Given text –

╔══

Default implementation are provided by the nls core, such that existing
charsets can operate on the new interface. The Normalization default
operation is the format NLS_NORMALIZATION_TYPE_PLAIN, which returns the
identity of the string, which means no normalization.  The casefold
default is NLS_CASEFOLD_TYPE_TOUPPER, which returns the string with all
characters converted to uppercase.

Changes since V1:
  - Add default operations for casefold and normalization

Signed-off-by: Gabriel Krisman Bertazi <krisman@collabora.co.uk>
---
 fs/nls/nls_core.c   |  11 +++++
 include/linux/nls.h | 116 ++++++++++++++++++++++++++++++++++++++++++++
 2 files changed, 127 insertions(+)

╚══

What to do –
- 1) List every number that appears in the file-change summary at the end of the NLS patch text.
- 2) Write the next part of the NLS patch text, starting after its final summary line.

Dataset extract –
╔══

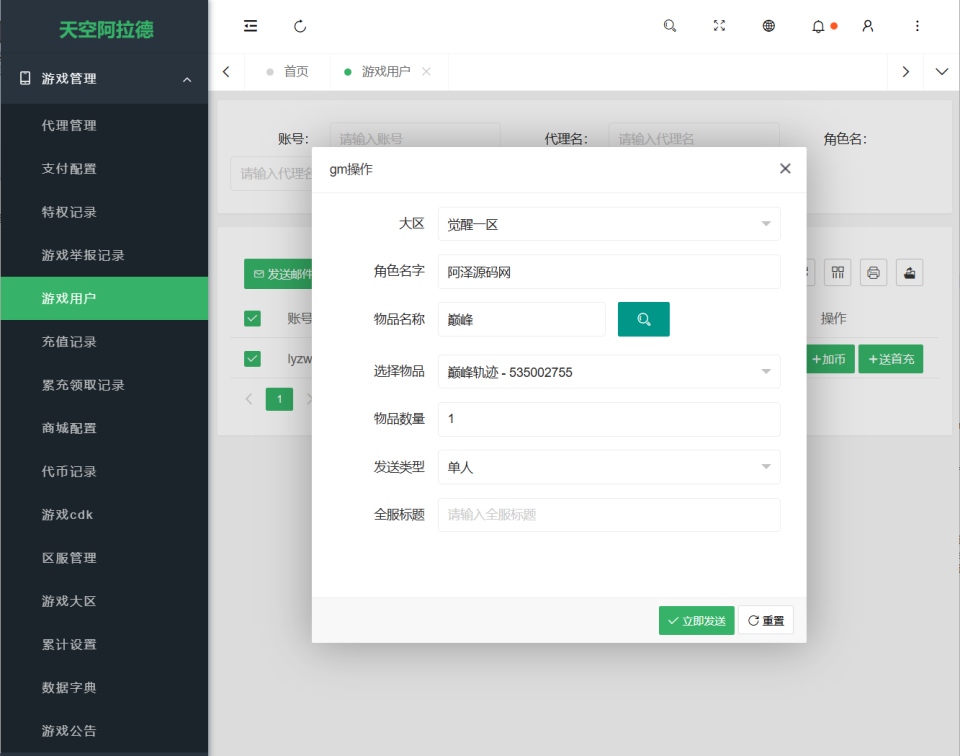The image size is (960, 756).
Task: Export data with the export folder icon
Action: click(x=908, y=272)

╚══

Per-task answers –
- 1) 11, 116, 2, 127

- 2)
diff --git a/fs/nls/nls_core.c b/fs/nls/nls_core.c
index 49a15bb2174f..c49088f36f4c 100644
--- a/fs/nls/nls_core.c
+++ b/fs/nls/nls_core.c
@@ -25,6 +25,17 @@ static int nls_validate_flags(struct nls_table *table, unsigned int flags)
 	if (flags & NLS_STRICT_MODE && !table->ops->validate)
 		return -1;
 
+	if ((flags & NLS_NORMALIZATION_TYPE_MASK) && !table->ops->normalize)
+		return -1;
+
+	if ((flags & NLS_CASEFOLD_TYPE_MASK) && !table->ops->casefold)
+		return -1;
+
+	/* Reject unused flags */
+	if (flags & ~(NLS_CASEFOLD_TYPE_MASK | NLS_NORMALIZATION_TYPE_MASK |
+		      NLS_STRICT_MODE))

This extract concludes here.